Cabazitaxel is a taxane derivative which is a microtubule inhibitor; it binds to tubulin promoting assembly into microtubules and inhibiting disassembly which stabilizes microtubules. This inhibits microtubule depolymerization and cell division, arresting the cell cycle and inhibiting tumor proliferation. Unlike other taxanes, cabazitaxel has a poor affinity for multidrug resistance (MDR) proteins, therefore conferring activity in resistant tumors.


Distribution

Vdss: 4,864 L; has greater CNS penetration than other taxanes


Metabolism

Extensively hepatic; primarily via CYP3A4 and 3A5; also via CYP2C8 (minor)


Excretion

Feces (76% as metabolites); Urine (~4%)


Half-Life Elimination

Terminal: 95 hours


Protein Binding

89% to 92%; primarily to serum albumin and lipoproteins


Patient and Family Education


Patient Education

- Discuss specific use of drug and side effects with patient as it relates to treatment. (HCAHPS: During this hospital stay, were you given any medicine that you had not taken before?

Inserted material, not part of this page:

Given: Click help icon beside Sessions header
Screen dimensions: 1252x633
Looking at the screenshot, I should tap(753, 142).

Before giving you any new medicine, how often did hospital staff tell you what the medicine was for? How often did hospital staff describe possible side effects in a way you could understand?)

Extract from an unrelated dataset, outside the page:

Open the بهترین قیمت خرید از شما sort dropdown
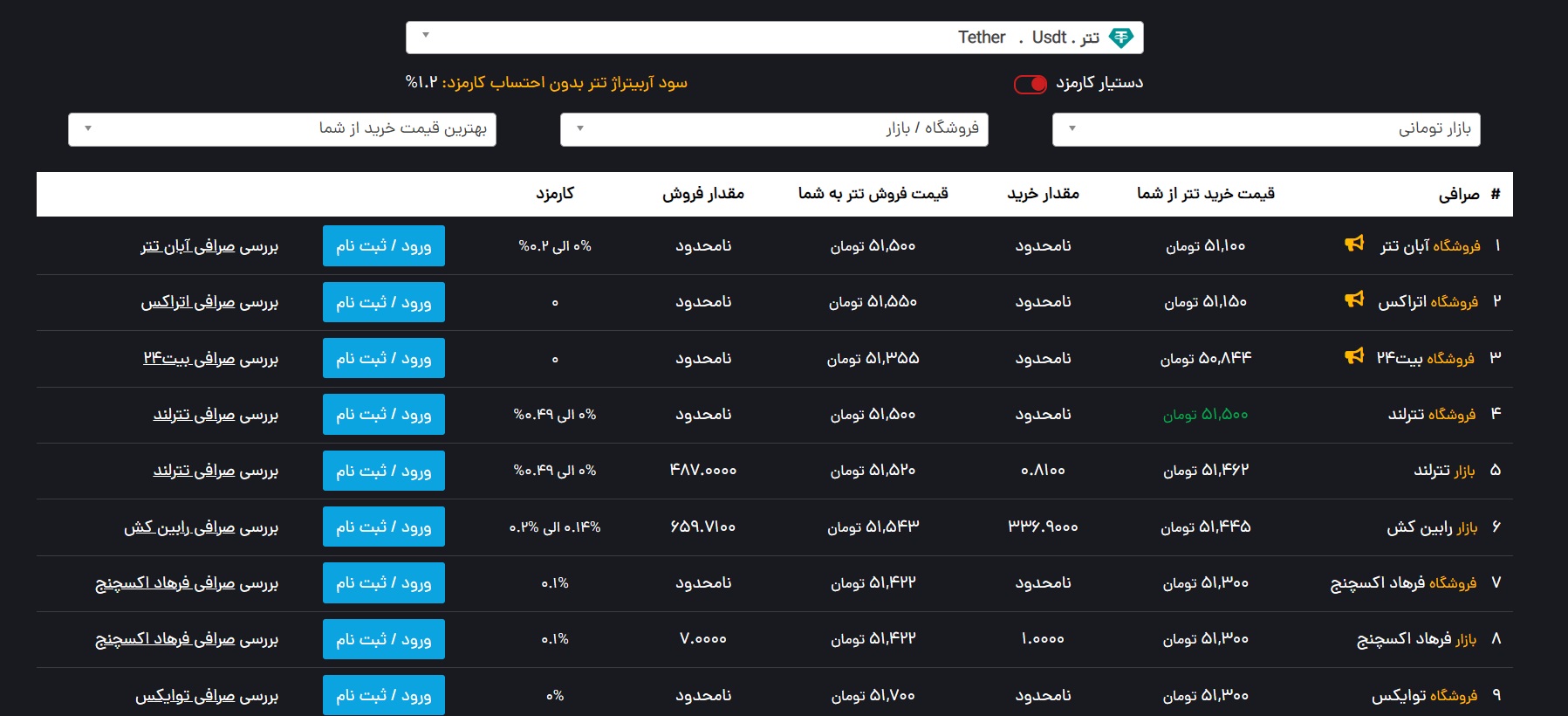This screenshot has height=716, width=1568. coord(282,129)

- Patient may experience headache, nausea, vomiting, abdominal pain, constipation, diarrhea, lack of appetite, back pain, joint pain, burning or numbness feeling, hair loss, or change in taste. Have patient report immediately to prescriber signs of infection, signs of bowel problems (black, tarry, or bloody stools; fever; mucus in stools; vomiting; vomiting blood; severe abdominal pain; constipation; or diarrhea), signs of fluid and electrolyte problems (mood changes, confusion, muscle pain or weakness, abnormal heartbeat, severe dizziness or passing out, tachycardia, more thirst, seizures, loss of strength and energy, lack of appetite, urinary retention or change in the amount of urine produced, dry mouth, dry eyes, or nausea or vomiting), signs of bleeding (vomiting blood or vomit that looks like coffee grounds; coughing up blood; blood in the urine; black, red, or tarry stools; bleeding from the gums; abnormal vaginal bleeding; bruises without a reason or that get bigger; or any severe bleeding or persistent bleeding), signs of severe cerebrovascular disease (change in strength on one side is greater than the other, difficulty speaking or thinking, change in balance, or vision changes), signs of kidney problems (urinary retention, hematuria, change in amount of urine passed, weight gain), fecal discoloration, severe dizziness, passing out, abnormal heartbeat, shortness of breath, excessive weight gain, swelling of arms or legs, or severe loss of strength and energy (HCAHPS).

- Educate patient about signs of a significant reaction (eg, wheezing; chest tightness; fever; itching; bad cough; blue skin color; seizures; or swelling of face, lips, tongue, or throat). Note: This is not a comprehensive list of all side effects. Patient should consult prescriber for additional questions.

Intended Use and Disclaimer: Should not be printed and given to patients. This information is intended to serve as a concise initial reference for health care professionals to use when discussing medications with a patient. You must ultimately rely on your own discretion, experience, and judgment in diagnosing, treating, and advising patients.